Thoughts On Turkey
In my youth, military coups and revolutions were not common, but they were not unheard of either. Real countries like France or Canada did not have coups, but banana republics in South America had them with some frequency. Then you had the intrigues in the Soviet Bloc. A leader would suddenly stop showing up at public events and that meant he was sick or he had fallen out of favor. Africa would have revolutions with some frequency. We called them revolutions, even though nothing ever changed, but that’s Africa.
The general assumption was that a real country did not have military coups or revolutions because they had democracy of some sort. If the people were unhappy, they could vote in people they liked. If elements of the ruling elite were unhappy, they could appeal to the public for change. The military, instead of being an instrument of the ruling class, was subordinate to the civilian government and excluded from politics. That is not a bad place to start when defining a modern country. Real countries have elections, not revolts.

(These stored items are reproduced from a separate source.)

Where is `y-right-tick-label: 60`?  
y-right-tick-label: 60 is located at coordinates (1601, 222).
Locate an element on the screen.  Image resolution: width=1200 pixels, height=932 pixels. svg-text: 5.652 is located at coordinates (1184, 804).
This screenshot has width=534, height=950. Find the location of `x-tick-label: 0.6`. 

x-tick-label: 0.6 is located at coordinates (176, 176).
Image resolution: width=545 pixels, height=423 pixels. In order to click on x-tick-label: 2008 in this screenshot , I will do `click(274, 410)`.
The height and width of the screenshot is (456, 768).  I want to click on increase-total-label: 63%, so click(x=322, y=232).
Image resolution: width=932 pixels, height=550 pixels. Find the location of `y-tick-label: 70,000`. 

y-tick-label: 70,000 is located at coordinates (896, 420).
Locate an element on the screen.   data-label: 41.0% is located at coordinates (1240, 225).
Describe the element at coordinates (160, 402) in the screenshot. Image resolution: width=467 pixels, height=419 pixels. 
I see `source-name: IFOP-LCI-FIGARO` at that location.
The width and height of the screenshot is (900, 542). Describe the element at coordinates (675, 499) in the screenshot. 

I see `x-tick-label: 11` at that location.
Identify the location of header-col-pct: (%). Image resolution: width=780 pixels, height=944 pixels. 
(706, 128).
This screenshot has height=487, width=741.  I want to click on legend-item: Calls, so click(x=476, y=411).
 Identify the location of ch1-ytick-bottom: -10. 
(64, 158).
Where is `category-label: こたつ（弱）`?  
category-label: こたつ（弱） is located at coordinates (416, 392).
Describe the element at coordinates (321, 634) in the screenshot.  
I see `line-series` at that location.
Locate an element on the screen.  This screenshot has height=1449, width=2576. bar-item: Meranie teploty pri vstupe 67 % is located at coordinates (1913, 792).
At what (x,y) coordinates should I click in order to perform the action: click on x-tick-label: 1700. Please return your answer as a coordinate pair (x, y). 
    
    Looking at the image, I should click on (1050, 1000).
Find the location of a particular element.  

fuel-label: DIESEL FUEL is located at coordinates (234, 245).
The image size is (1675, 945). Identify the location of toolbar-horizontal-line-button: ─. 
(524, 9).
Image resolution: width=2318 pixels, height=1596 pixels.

I think this is why the western news services were having so much trouble fitting the attempted coup in Turkey into their standard narrative. Turkey is supposed to be different from the rest of the Muslim world. Turkey is a real country with elections and globalism. Sure, the political leadership sounds a lot like the lunatics from the Arab world, but that is just an act. It is their version of boob bait for the bubbas. Instead of guns and abortion, their rednecks want to hear about Allah and the Jews. Turkey is a real country, not a banana republic.
Following along via Sky News, the BBC and CNN, I had to laugh at the confusion of the news people covering this thing. They did not know which side they were supposed to support. Initially, they were just baffled, as they do not know anything about the world that is not fed to them through their earpieces. They were reduced to stuttering through live images of people walking around the streets waving flags. Then Obama came out in defense of the Islamists and the rest of NATO followed suit. Instantly, the new media was anti-coup.
Another thing I thought was humorous about the news coverage was the repetition of the claim this coup was not a “21st century coup.” I first heard this said on Sky News and then all of the news services were saying it. Whether this was “monkey see-monkey do” or the official word from the party is hard to know. What I found amusing about it is Turkey is not a 21st century country, but it is in the middle of a 21st century civil war, of which this was a part. The fact that this is not obvious to the alleged experts, who rule over us, does not bode well for our future.
In this civil war, Erdogan is the Oliver Cromwell of Turkey and this attempted coup was something analogous to Penruddock’s Uprising. It is not a perfect analogy, but it helps explain what is happening in Turkey. The army is the defender of the secular legacy of Ataturk and the defender of the old order. Erdogan is the leader of the new order, the Islamists that believe they can have a modern technological society, under medieval Islamic moral codes.
Everyone seems to agree that this event makes Erdogan stronger, but Turkish politics are so opaque that outsiders can never really know what is going on in the country. This could have been an operation run by the secular military to get the Gülen cult removed from their own ranks. The Gülen Cult is thought to have a stronger presence in the police than the military so this could be something more complex. In other words, this may not have been a revolt against the AKP but a revolt within the AKP.
There is also the fact that ethnic Turks are a majority in Turkey for now. Kurds are the future, demographically. That is a big part of what has put the AKP in power. The Turks view secularism as the cause of the demographic decline. The organization of the Kurds into a single political party, denying AKP a majority in the last election is a glimpse of the future and the Turks know it. That is why the AKP sent in the army after the election to persecute the Kurds. It is a part of what is driving the Turkish involvement in Syria.
The civil war among the Turks is about what to do about the future, a future that will have more Kurds than Turks if something is not done to arrest the low TFR of young Turks. Turkey has the Western disease, but it is still an Eastern culture. In the West, civilizational death is celebrated in the form of open borders and multiculturalism. In the East, it is met with religious revivals and bloodbaths. David Goldman makes the argument that the Iranian revolution was driven by similar forces.
The Turks are faced with a choice. They can be fully Western and go quietly into that good night. Alternatively, they can be Eastern and fight against the dying of the light. The former means modern technology and prosperity, for a little while at least. The latter means men in robes ordering homosexuals thrown off buildings. That is what is happening inside Turkey today. It is a version of what is happening in the West, but only in a country that culturally is closer to Byzantium than Brussels.